Notes on Linux Disk Tools

I am setting up an old PC as a TrueNAS replication target to back up data on my drive array. Fitting a modern SSD into the box was only part of the challenge, I need an SSD to put in it. This is a problem easily solved with money because I don't need a big system drive for this task, and we live in an era of 256GB SSDs on sale for under $20.(*) But where's the fun in that? I already have some old and small SSDs, I just need to do a bit of musical chairs to free one up.

These small drives are running various machines in my hoard of old PC hardware. 64-bit capable machines run Ubuntu LTS and 32-bit only hardware running Raspberry Pi Desktop. Historically they were quite... disposable, in the sense that I usually wipe the system and start fresh whenever I want to repurpose them. This time is different: one of these is currently a print server, turning my old Canon imageCLASS D550 laser printer into a network-connected printer. Getting Canon's Linux driver up and running on this old printer was a miserable experience. Canon has since updated imageCLASS D550 Linux driver so things might be better now, but I didn't want to risk repeating that experience. Instead of wiping a disk and starting fresh, I took this as an opportunity to learn and practice Linux disk administration tools.

Clonezilla

My first attempt tried using Clonezilla Live to move my print server from one drive to another. This failed with errors that scrolled by too fast for me to read. I rediscovered the "Scroll Lock" key on my keyboard to pause text scrolling so I could read the errors: partition table information was expected by one stage of the tool but was missing from a file created by an earlier stage of the tool. I have no idea how to resolve that. Time to try something else.

dd

I decided it was long overdue for me to learn and practice using the Linux disk tool dd. My primary reference is Arch Linux Wiki page for dd. It's a powerful tool with many options, but I didn't need anything fancy for my introduction. I just wanted to directly copy from one drive to another (larger) drive. To list all of my install storage drives, I knew about fdisk -l but this time I also learned of lsblk which doesn't require entering the root password before listing all block storage device names and their capacities. Once I figured out the name of the source (/dev/sdc) and the destination (/dev/sde) I could perform a direct copy:

sudo dd if=/dev/sdc of=/dev/sde bs=512K status=progress

The "bs" parameter is "block size" and apparently the ideal value varies depending on hardware capabilities. But it defaults to 512 bytes for historical reasons and that's apparently far too small for modern hardware. I bumped it up several orders of magnitude to 512 kilobytes without really understanding the tradeoffs involved. "status=progress" prints the occasional status report so I know the process is ongoing, as it can take some time to complete.

gparted

After the successful copy, I wanted to extend the partition so my print server can take advantage of new space. Resizing the partition with Ubuntu's "disks" app failed with an error message "Unable to satisfy all constraints on the partition." Fortunately, gparted had no such complaints, and my print server was back up and running with more elbow room.

Back to dd

Before I erase the smaller drive, though, I thought I would try making a disk image backup of it. If Canon driver installation were painless, I would not have bothered. In case of SSD failure, I would replace the drive and reinstall Ubuntu and set up a new print server. But Canon driver installation was painful, and I wanted an image to restore if needed. I went about looking for how to create a disk image and in the Linux world of "everything is a file" I was not too surprised to find it's a matter of using a file name (~/canonserver.img) instead of device name (/dev/sde) for dd output.
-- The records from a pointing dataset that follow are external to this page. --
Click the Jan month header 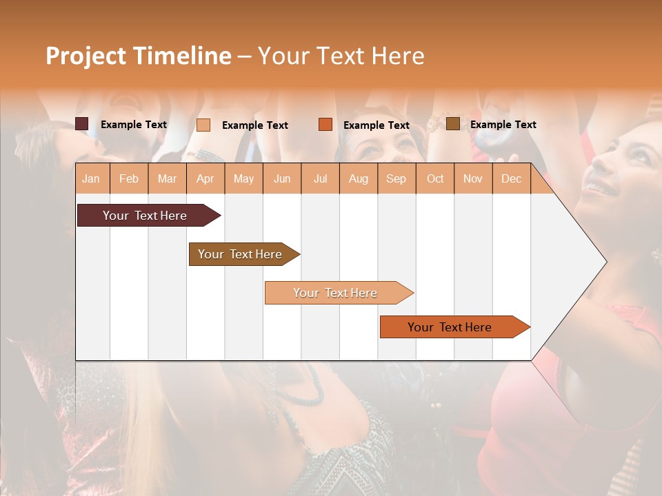pos(92,178)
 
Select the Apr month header pos(205,178)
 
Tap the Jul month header pos(320,178)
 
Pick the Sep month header pos(397,178)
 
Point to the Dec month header pos(511,178)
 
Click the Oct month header pos(435,178)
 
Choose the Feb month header pos(129,178)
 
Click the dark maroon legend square pos(82,124)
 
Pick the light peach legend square pos(203,125)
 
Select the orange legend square pos(325,125)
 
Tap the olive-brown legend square pos(452,124)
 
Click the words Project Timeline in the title pos(139,56)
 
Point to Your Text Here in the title pos(341,56)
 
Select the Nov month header pos(473,178)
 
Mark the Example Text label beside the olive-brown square pos(503,125)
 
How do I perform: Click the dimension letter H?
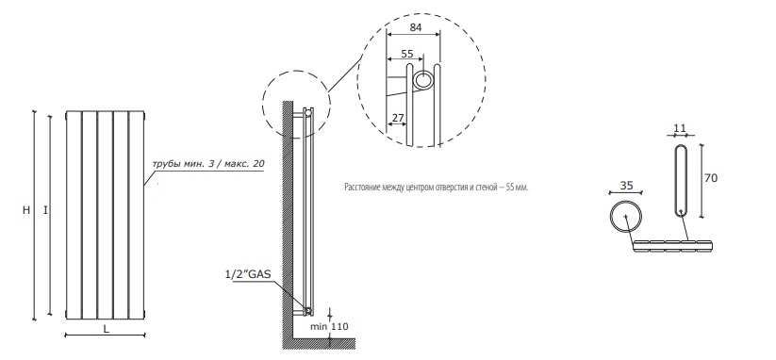26,210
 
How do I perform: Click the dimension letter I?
45,210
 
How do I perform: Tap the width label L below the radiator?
107,328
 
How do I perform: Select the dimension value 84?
415,27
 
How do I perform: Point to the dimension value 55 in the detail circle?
406,53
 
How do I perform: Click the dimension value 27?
397,118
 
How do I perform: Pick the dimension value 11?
680,128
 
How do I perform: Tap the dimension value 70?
711,177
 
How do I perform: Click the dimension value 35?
626,186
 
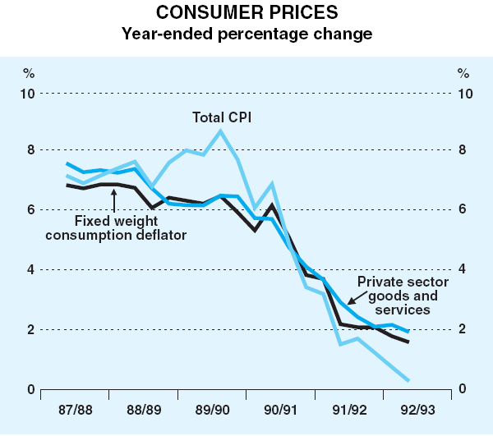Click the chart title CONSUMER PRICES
pos(246,14)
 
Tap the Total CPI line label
pos(221,117)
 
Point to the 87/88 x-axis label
pos(76,408)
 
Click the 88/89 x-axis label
pos(145,408)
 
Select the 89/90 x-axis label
pos(214,408)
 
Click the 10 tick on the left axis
pos(27,93)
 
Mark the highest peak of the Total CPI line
pos(220,131)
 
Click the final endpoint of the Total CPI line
pos(408,380)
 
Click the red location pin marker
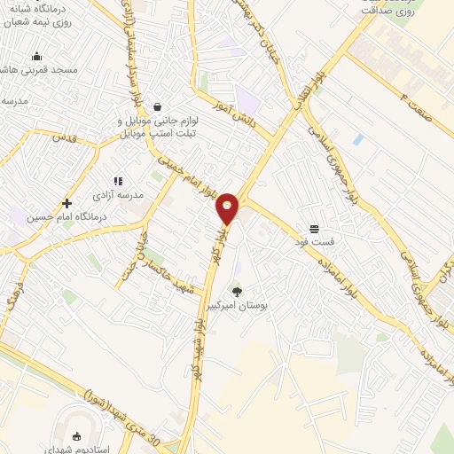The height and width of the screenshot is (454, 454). (x=228, y=207)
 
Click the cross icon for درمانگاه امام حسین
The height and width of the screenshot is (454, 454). (x=67, y=203)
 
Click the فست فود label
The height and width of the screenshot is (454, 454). (x=315, y=241)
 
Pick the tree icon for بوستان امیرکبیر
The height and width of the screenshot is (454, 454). (x=237, y=291)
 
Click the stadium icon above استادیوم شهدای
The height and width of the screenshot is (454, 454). (x=76, y=435)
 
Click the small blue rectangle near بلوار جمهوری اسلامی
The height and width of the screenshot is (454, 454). (x=357, y=140)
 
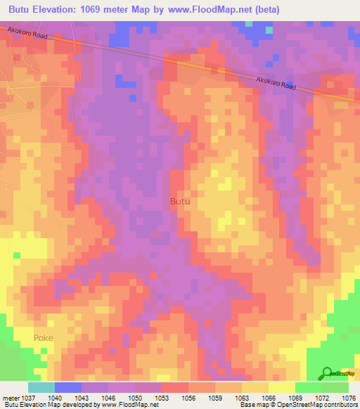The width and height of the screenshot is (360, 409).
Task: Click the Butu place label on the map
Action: coord(181,202)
sudo dd if=/dev/sdc of=~/canonserver.img bs=512K status=progress

gzip and xz

But that raw disk image file is rather large, exactly the size of the source drive. (80GB in my case) To compress this data, Arch Linux Wiki page on dd had examples of how to pipe dd output into gzip for compression. Following those direction worked fine, but I noticed Ubuntu's "disks" app recognized img.xz natively as a compressed disk image file format and not img.gzip. Looking into that xz suffix, I learned xz was a different compression tool analogous to gzip, and I could generate my own img.xz image by piping dd output into xz, which in turn emits its output into a file, with the following command:

sudo dd if=/dev/sdc bs=512K status=progress | xz --compress -9 --block-size=100MiB -T4 > ~/canonserver.img.xz

I used xz parameters "-9" for maximum compression. "-T4" means spinning up four threads to work in parallel, as I was running this on a quad-core processor. "--block-size=100MiB" is how big of a chunk of data each thread receives to work.

A spinning-platter HDD was used as a test output and verified a restoration of this compressed image worked. Now I need to move this file to my TrueNAS array for backup, kind of bringing the project full circle. At 20GB, it is far smaller than the raw 80GB file but still nontrivial to move.

gio

I tried to mount my TrueNAS SMB shares as CIFS but kept running into errors. It would mount and I could read files, I just couldn't write any. After several failures I started looking for an alternative and found gio.

gio mount --anonymous "smb://servername/sharename"
gio copy --progress ~/canonserver.img.xz "smb://servername/sharename/canonserver.img.xz"

OK, that worked, but what did I just use? This name "gio" is far too generic. My first search hit was a "Cross-Platform GUI for Go" which is definitely wrong. My second hit "Gnome Input/Output" might be correct or at least related. As a beginner this is all very fuzzy, perhaps it'll get better with practice. For today I have an operating system disk up and running so I can work on my ZFS data storage drive.